I've always placed great value on our shared experiences. There's this idea that entertainers are this rarefied breed who never have to grow up. That's not true of Natalie and me, but I do think we've retained a childlike sense of wonder about the world. I remember being in New Orleans with her one time. We had bought a fake tattoo of this ridiculous giant fish and it was so big that Natalie put on one half and I put on the other. We went stomping around New Orleans and, typically, Natalie knew more about the city than I did - I had no idea how or why. I remember talking on some steps, and Natalie pointing out some fellows who had real tattoos. That scared her for some reason.
I've always been jealous of Natalie's ability to draw. She keeps journals and carries sketchbooks around with her.

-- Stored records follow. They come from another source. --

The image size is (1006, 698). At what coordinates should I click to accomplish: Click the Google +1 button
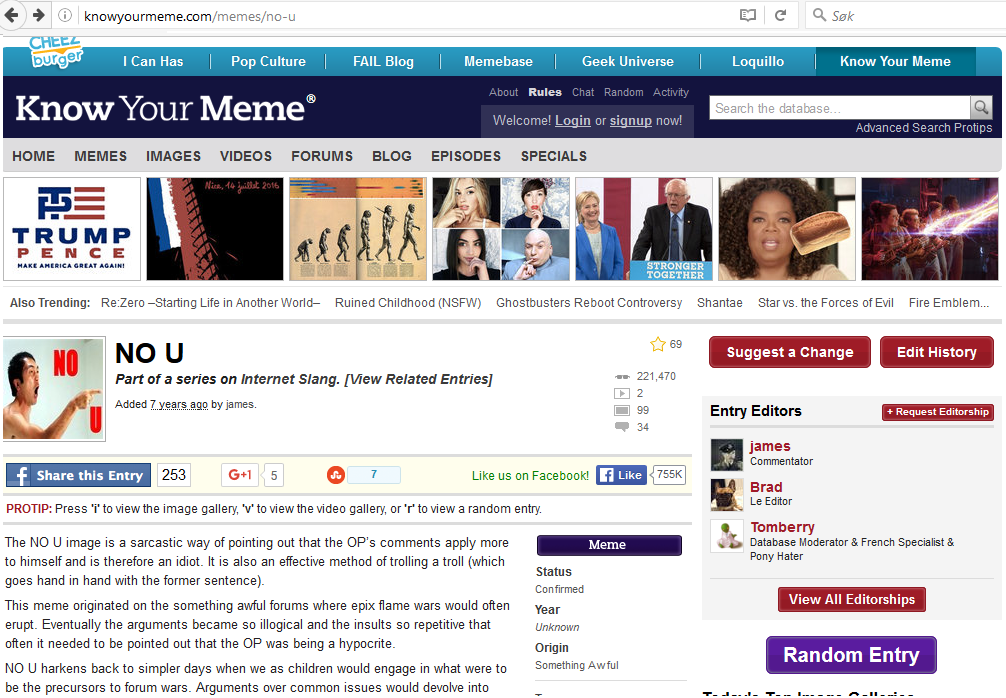(240, 475)
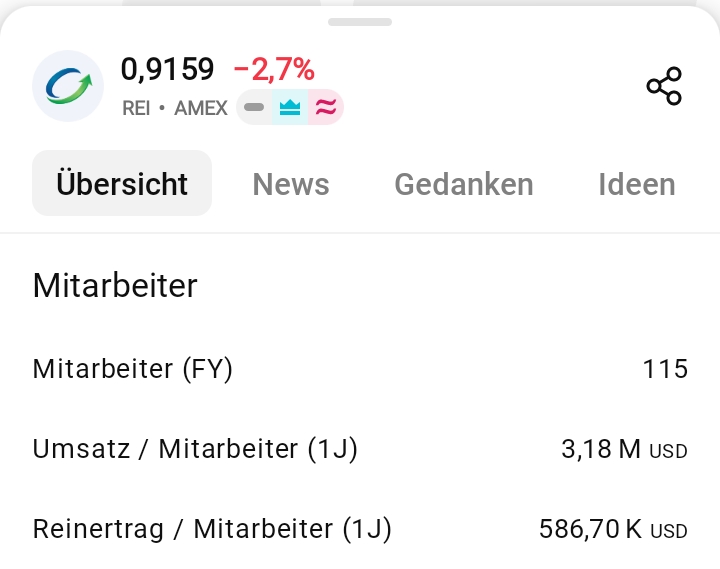Open the Gedanken tab
Viewport: 720px width, 569px height.
click(464, 184)
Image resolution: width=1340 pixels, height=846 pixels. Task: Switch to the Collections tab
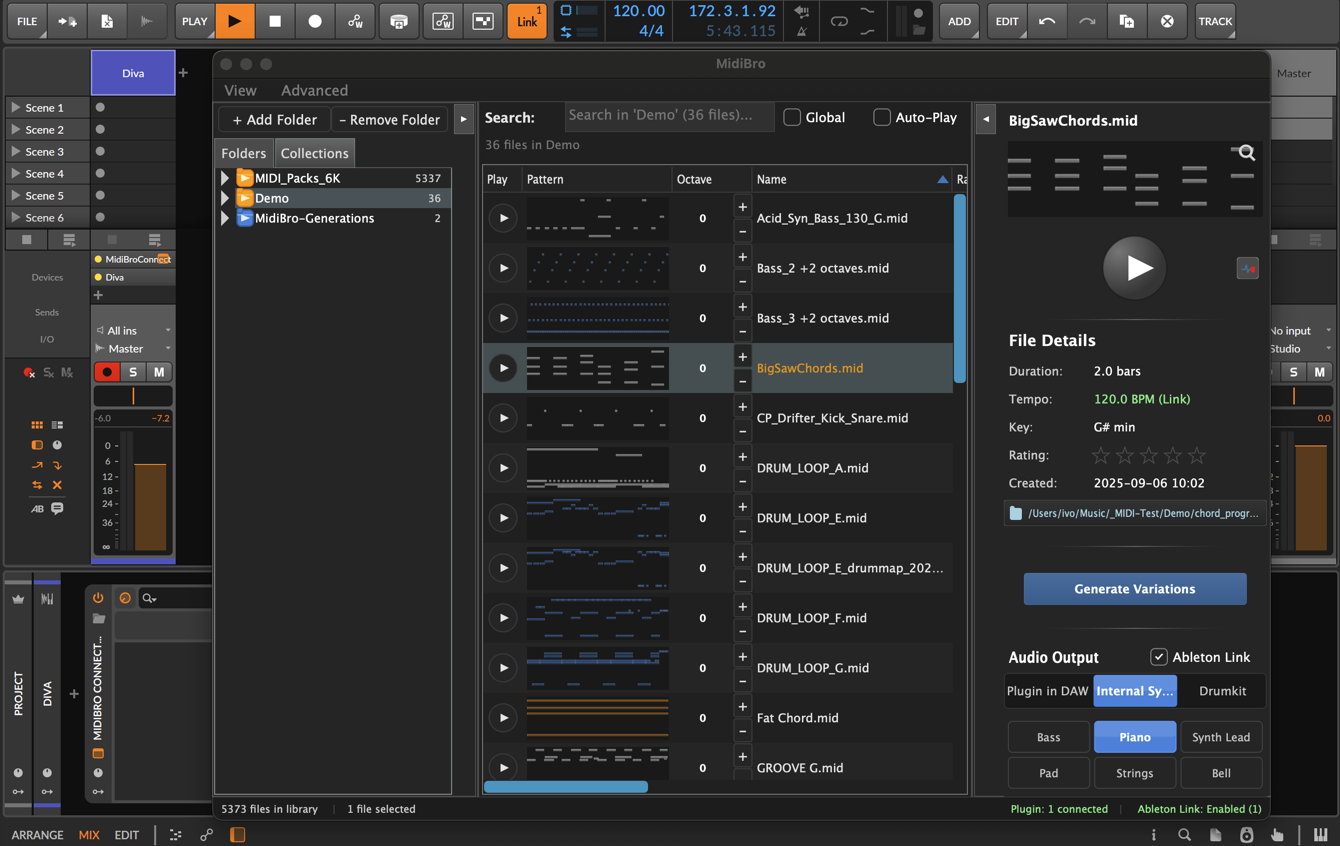pyautogui.click(x=314, y=153)
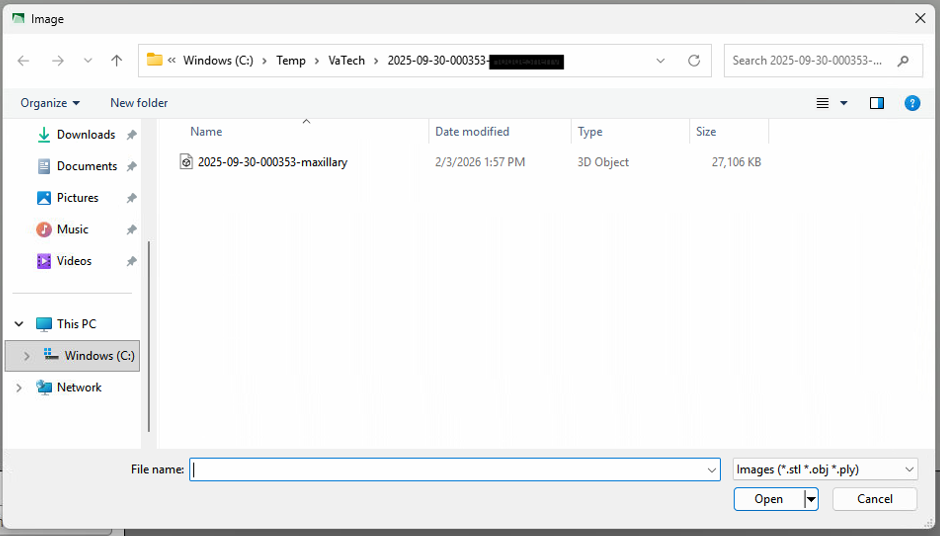Open the Help question mark icon
940x536 pixels.
(x=911, y=103)
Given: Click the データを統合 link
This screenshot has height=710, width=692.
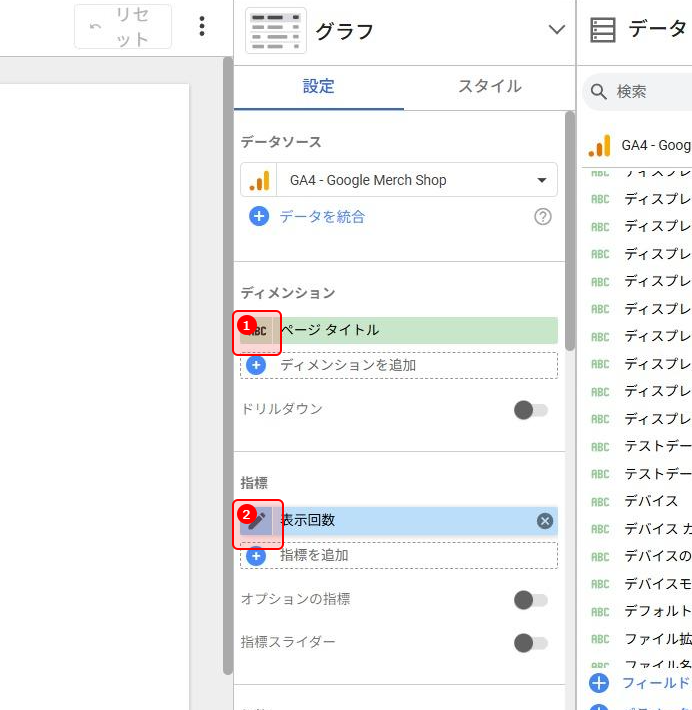Looking at the screenshot, I should point(321,217).
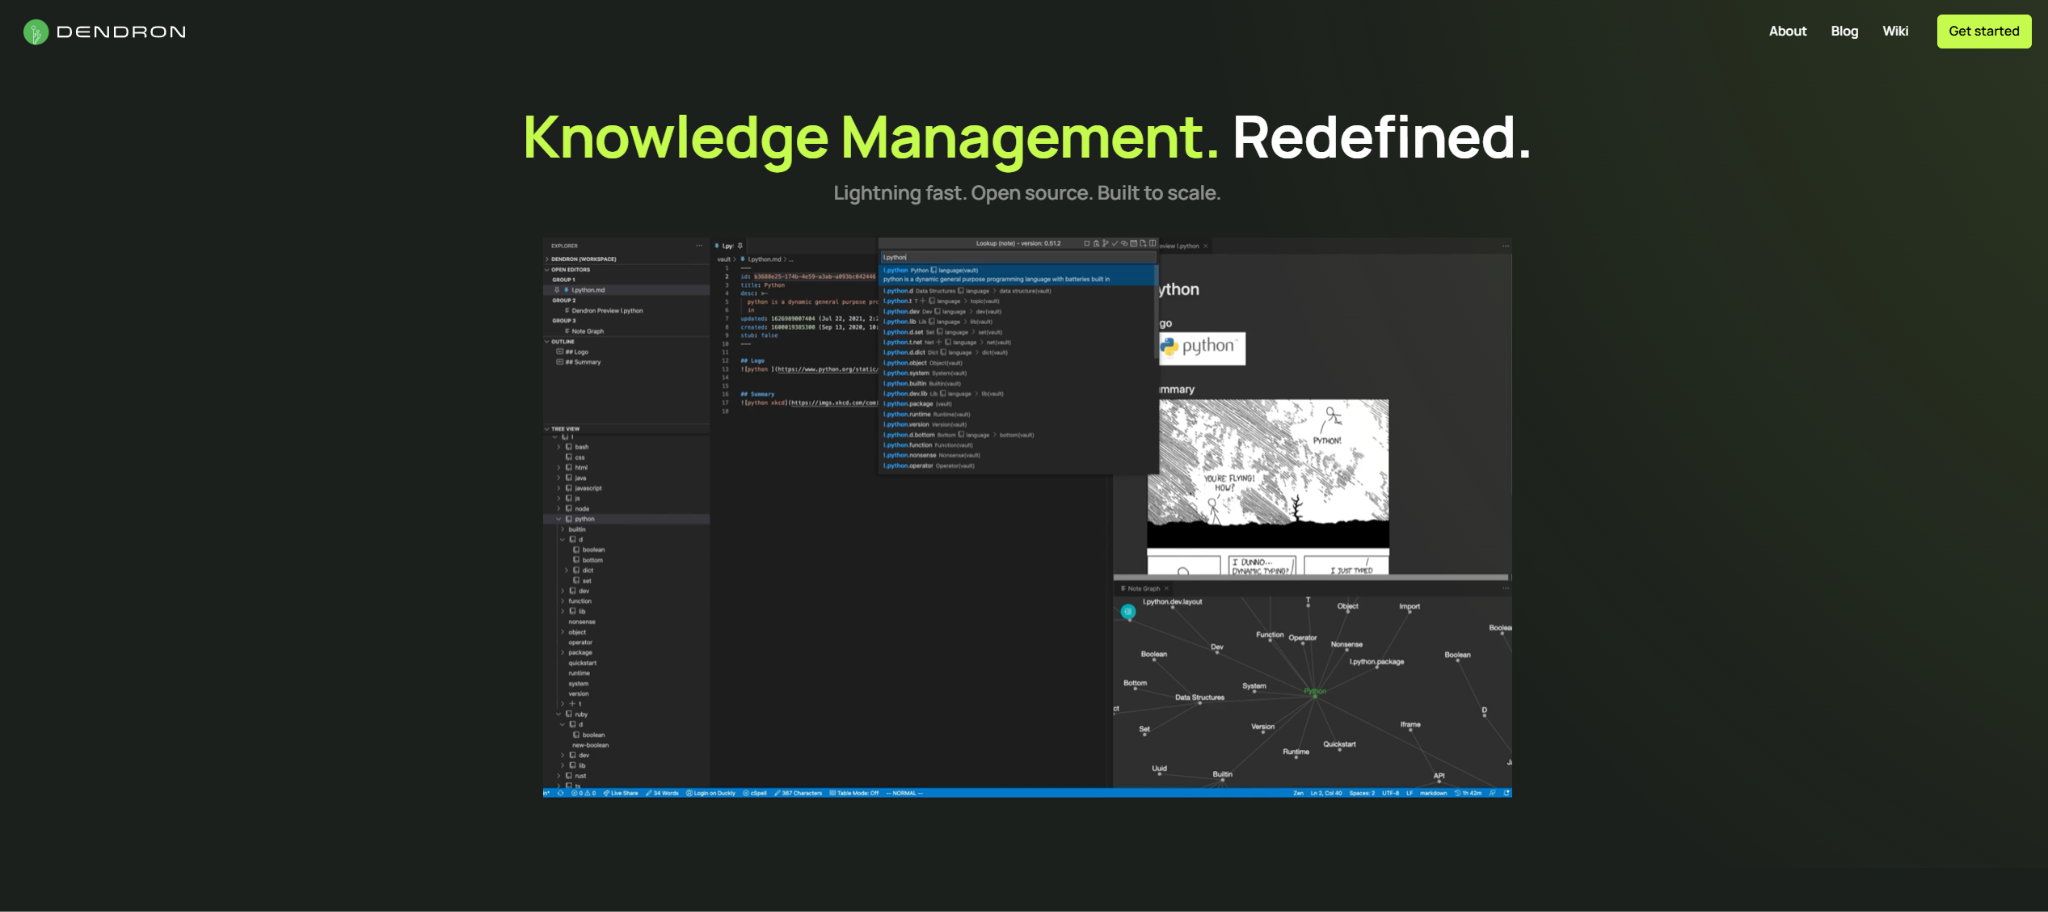Image resolution: width=2048 pixels, height=912 pixels.
Task: Go to the Wiki link
Action: 1895,31
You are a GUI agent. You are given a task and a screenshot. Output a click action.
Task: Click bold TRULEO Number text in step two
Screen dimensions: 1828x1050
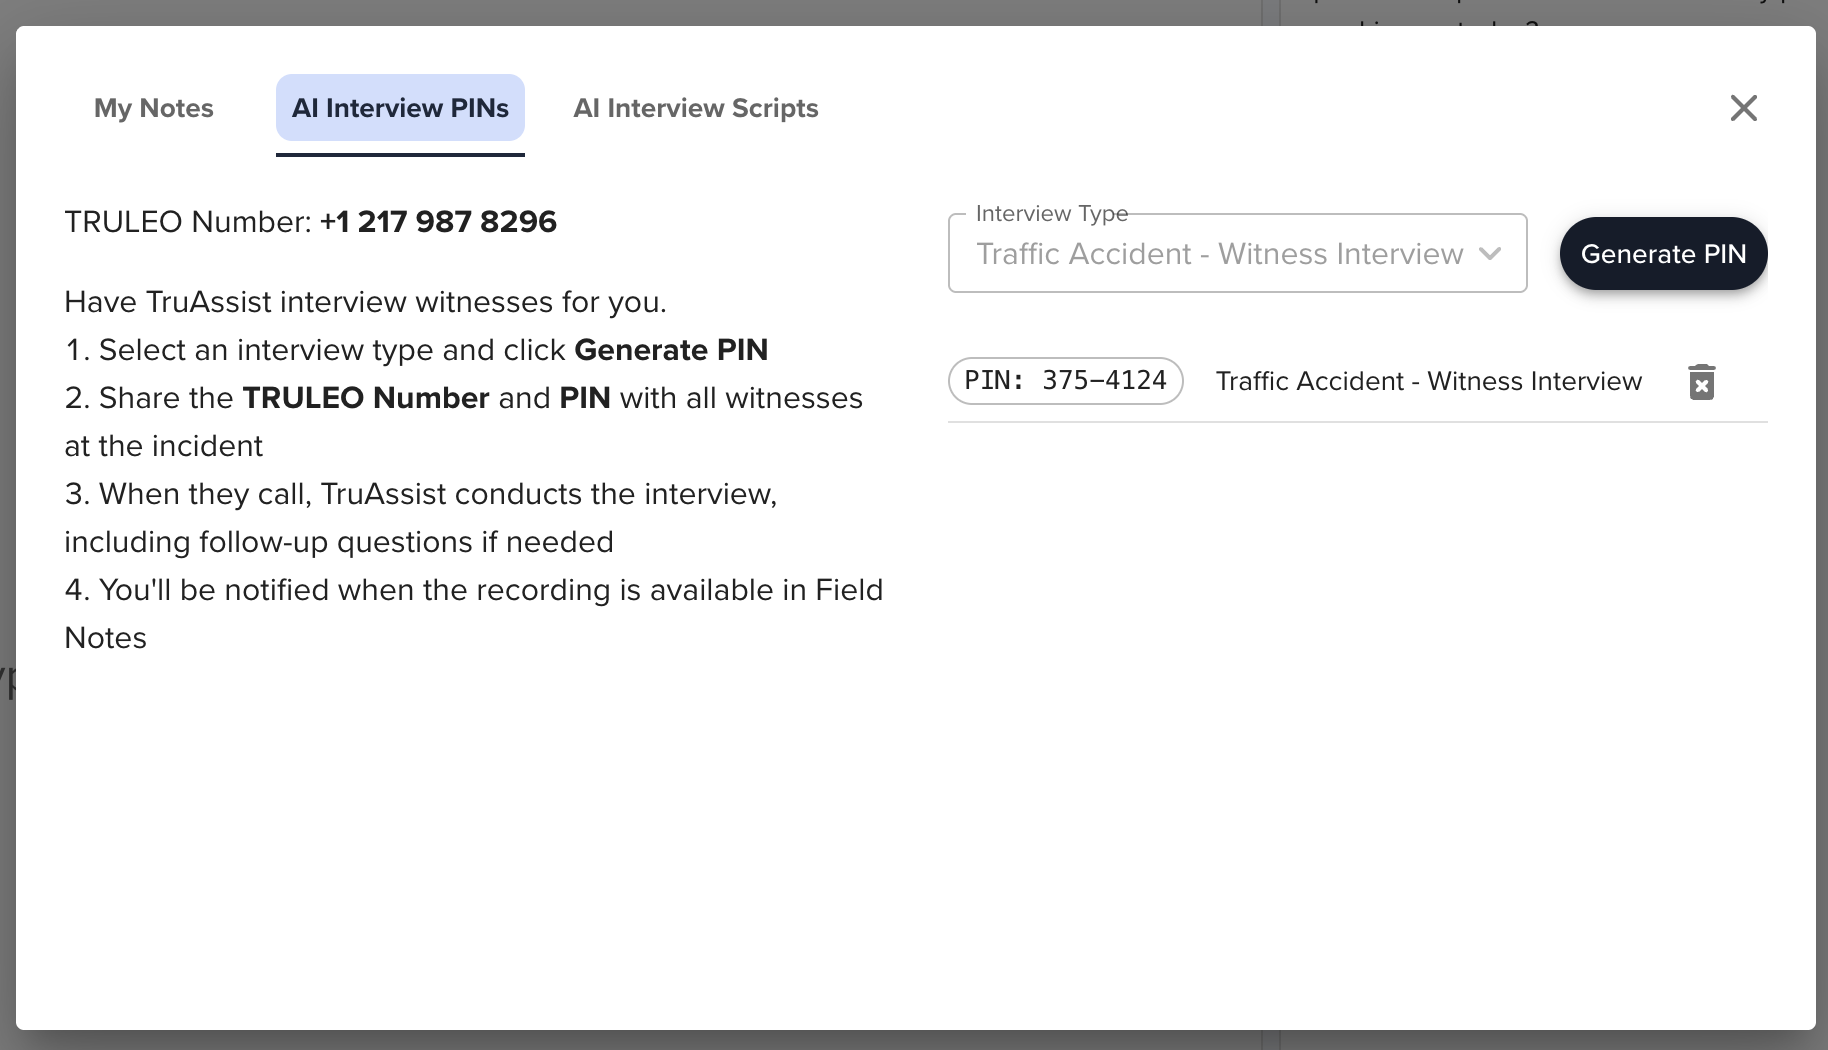tap(366, 398)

I'm very scattered with my ideas, whereas she's very thorough and methodical. Natalie's also got a really wicked sense of humour. In the press she's often portrayed as a bit of a saddo - this flighty, hippy girl who preaches from on high. I think she's been pigeonholed as a certain kind of female performer, but she's very smart and funny and doesn't need to prove herself to anybody.
There was an interview that she gave for Us magazine recently, and the journalist was trying to make it more snarky - "snarky" being a term that was coined in the offices of Entertainment Weekly to describe interviews full of gossip and slamming of other people. So the journalist was being smug and mean- spirited, while Natalie was saying these amazing things, trying to explain why she didn't want to waste the platform her album has given her by being cynical and ironic. That struck a chord with me. Natalie can articulate and condense ideas that I've had but haven't been able to vocalise.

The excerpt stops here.